What The Heck Is A Tempo Run?
If you’ve ever asked yourself this question while looking at a training plan—or watching an influencer describe a workout, or reading comments on social media—you’re not alone. I want to clear up any confusion about what people mean when they talk about tempo runs, because what folks mean can differ pretty significantly.
“Tempo” is not a technical term, but rather a catch-all for several kinds of workouts that involve running moderately hard: the one thing everyone agrees on is that it broadly means “faster than your usual easy pace” in an intentional and probably structured way. But beyond that, when you hear or read that phrase, your spidey senses should tingle a little and you should try to figure out which one of these things they mean:
1. A structured workout targeting “threshold” pace
Threshold pace, sometimes called lactate threshold or LT2 depending on the source, is a technical term that refers to the intensity at which your body starts to accumulate blood lactate faster than it can clear it. (Note: lactate itself isn’t what causes fatigue but is rather the byproduct of the metabolic processes your body uses to generate energy.) More lactate in the blood means that your body is working harder; threshold is the pace at which you accumulate fatigue faster than you can recover.

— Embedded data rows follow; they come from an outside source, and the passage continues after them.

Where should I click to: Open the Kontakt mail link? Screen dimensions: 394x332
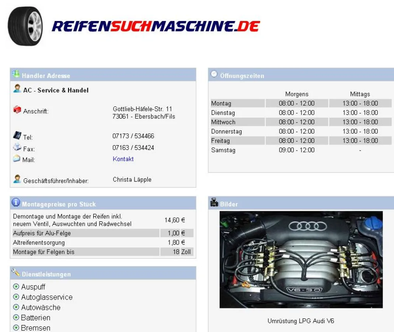point(123,159)
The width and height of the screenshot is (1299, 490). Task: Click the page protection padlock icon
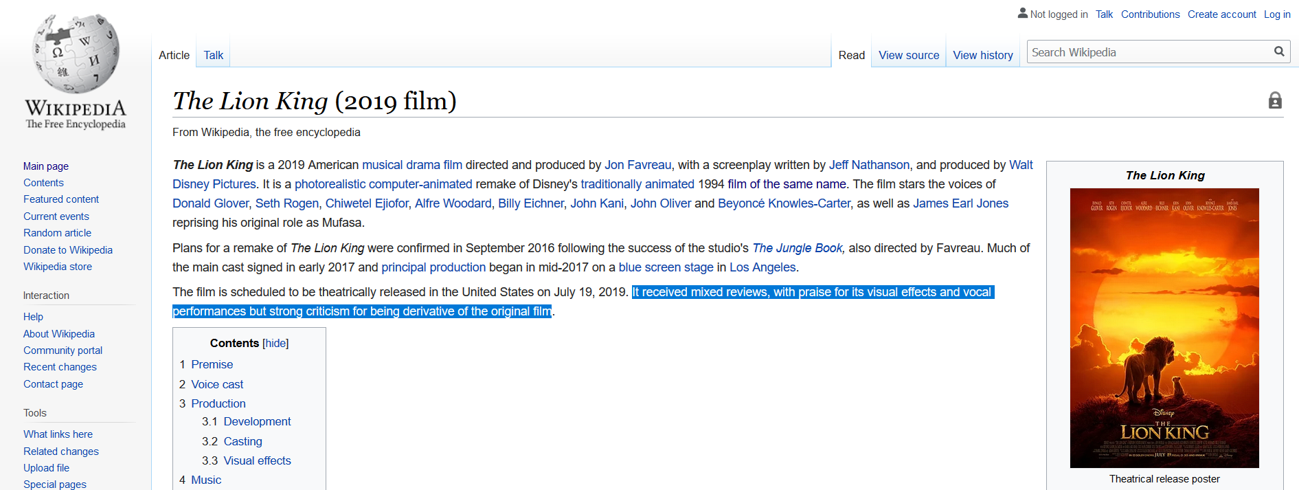click(1274, 101)
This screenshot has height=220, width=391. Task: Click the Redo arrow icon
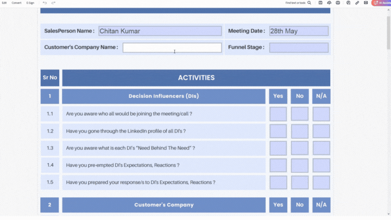pyautogui.click(x=53, y=3)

Threshold is around zone 4 in a 5-zone model, and it usually lies somewhere between half-marathon and 10K race pace—think about the pace that you could race all-out for an hour. Running at this pace in a structured way improves your body’s ability to work moderately hard for longer periods of time.
Threshold workouts can be continuous or broken up into intervals.

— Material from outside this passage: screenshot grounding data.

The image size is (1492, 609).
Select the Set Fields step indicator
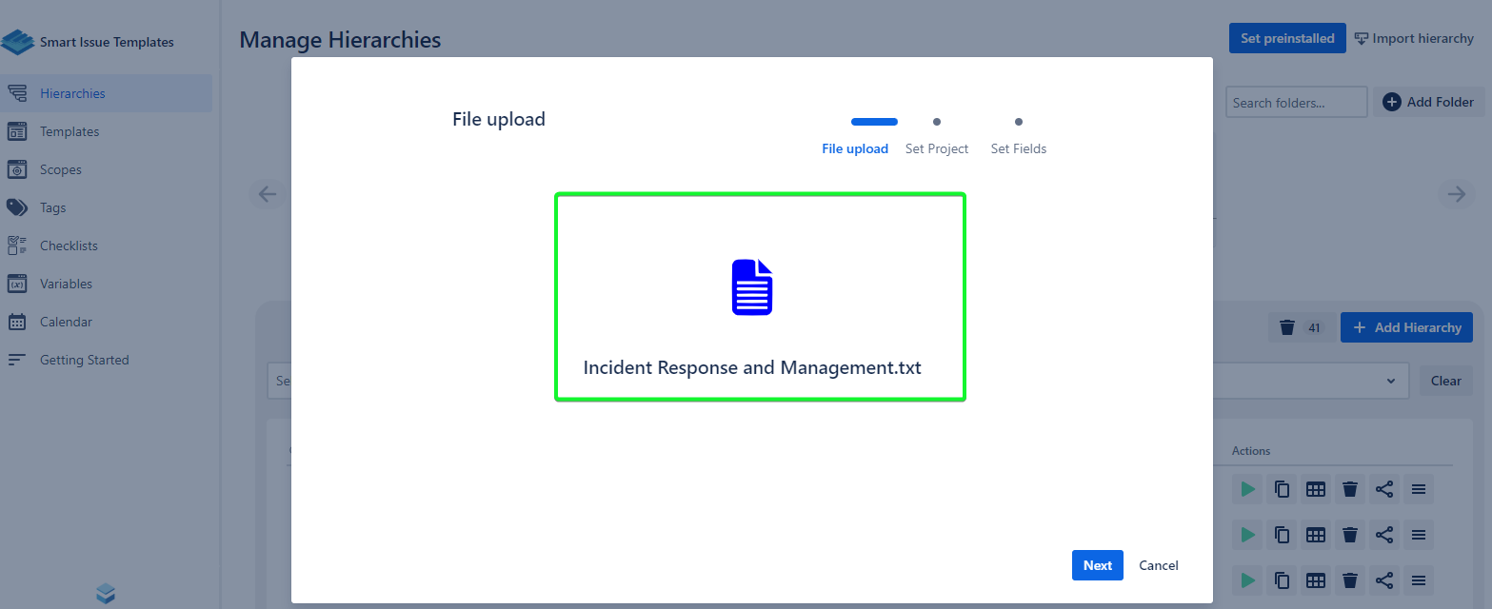tap(1018, 123)
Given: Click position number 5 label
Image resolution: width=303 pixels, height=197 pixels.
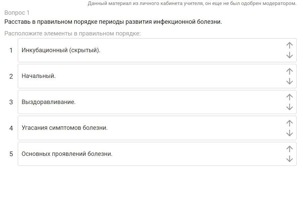Looking at the screenshot, I should [11, 154].
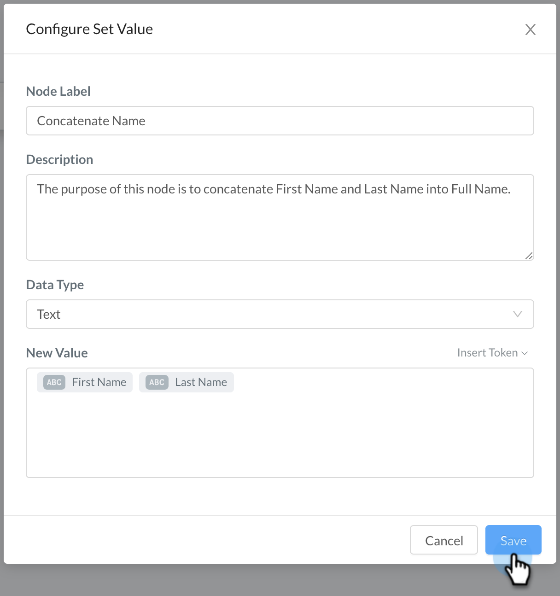Click the Text value in Data Type

(49, 314)
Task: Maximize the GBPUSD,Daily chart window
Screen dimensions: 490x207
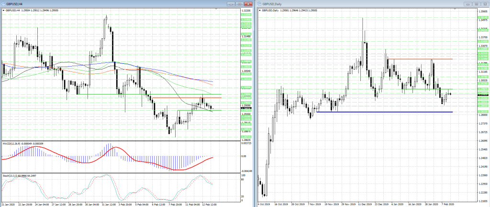Action: pos(477,4)
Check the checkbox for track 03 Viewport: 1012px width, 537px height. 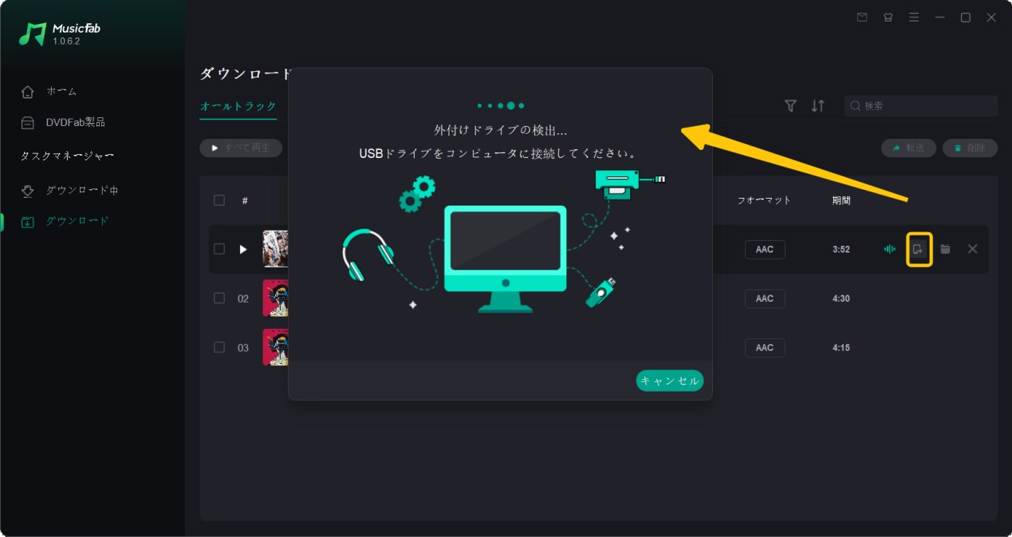click(219, 347)
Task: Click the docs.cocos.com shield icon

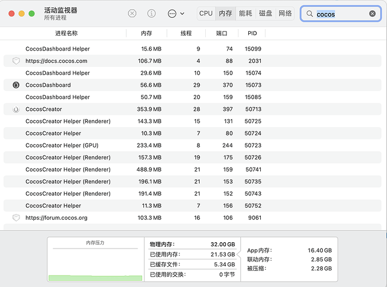Action: tap(16, 61)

2. A structured workout targeting a specific goal pace, e.g., marathon or half-marathon goal pace
It’s common to hear people say that their training plan involves, for instance, a “tempo run at marathon pace” in the middle of a long run. Because marathon pace is slower than threshold pace, the use of the word “tempo” is more colloquial here and simply means a structured, faster portion of running at a specific pace. This type of run is primarily useful as preparation for a specific race, often near the end of a training block.
Like threshold runs, goal-pace tempo runs can be continuous or broken up into intervals.

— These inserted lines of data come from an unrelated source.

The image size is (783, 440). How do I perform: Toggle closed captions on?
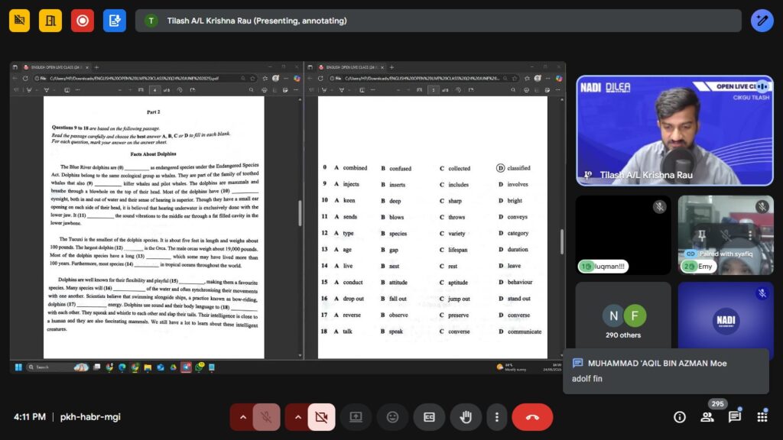tap(429, 417)
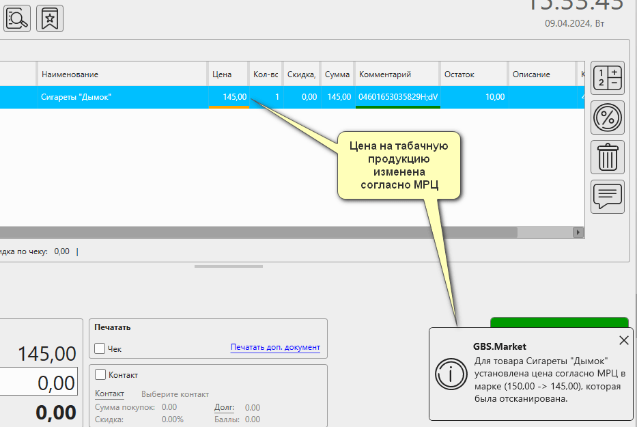The width and height of the screenshot is (637, 427).
Task: Toggle the Чек print checkbox
Action: point(100,348)
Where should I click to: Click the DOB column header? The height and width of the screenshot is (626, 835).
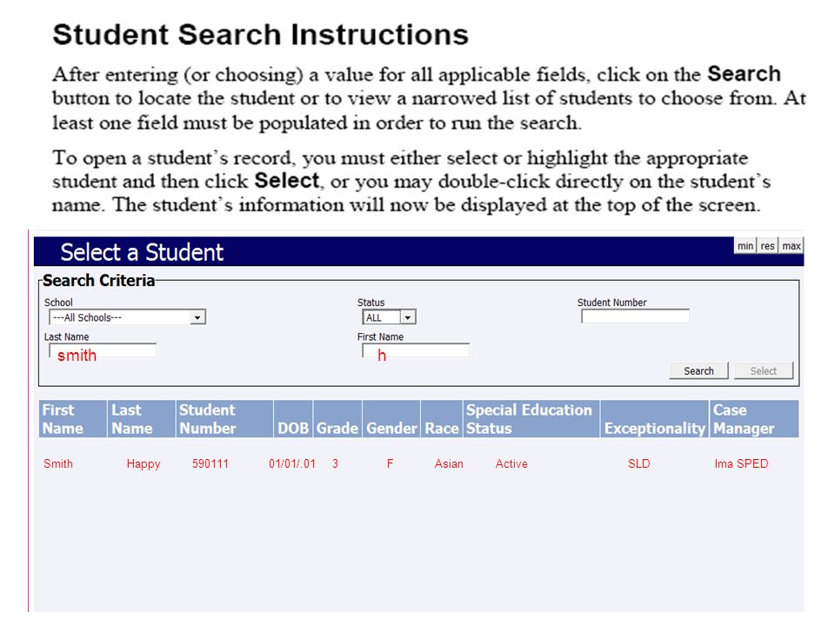(293, 419)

3. A less structured workout with the goal of simply getting the heart rate up and working a bit harder than usual
An even more colloquial use of the word “tempo” is fairly common in base-building phases of training plans when the goal is for an athlete to pick up the pace with no specific goal in mind other than to get the heart rate up.
These more informal tempo runs are usually continuous—if they’re broken up into intervals, they’re more likely to be called fartlek runs.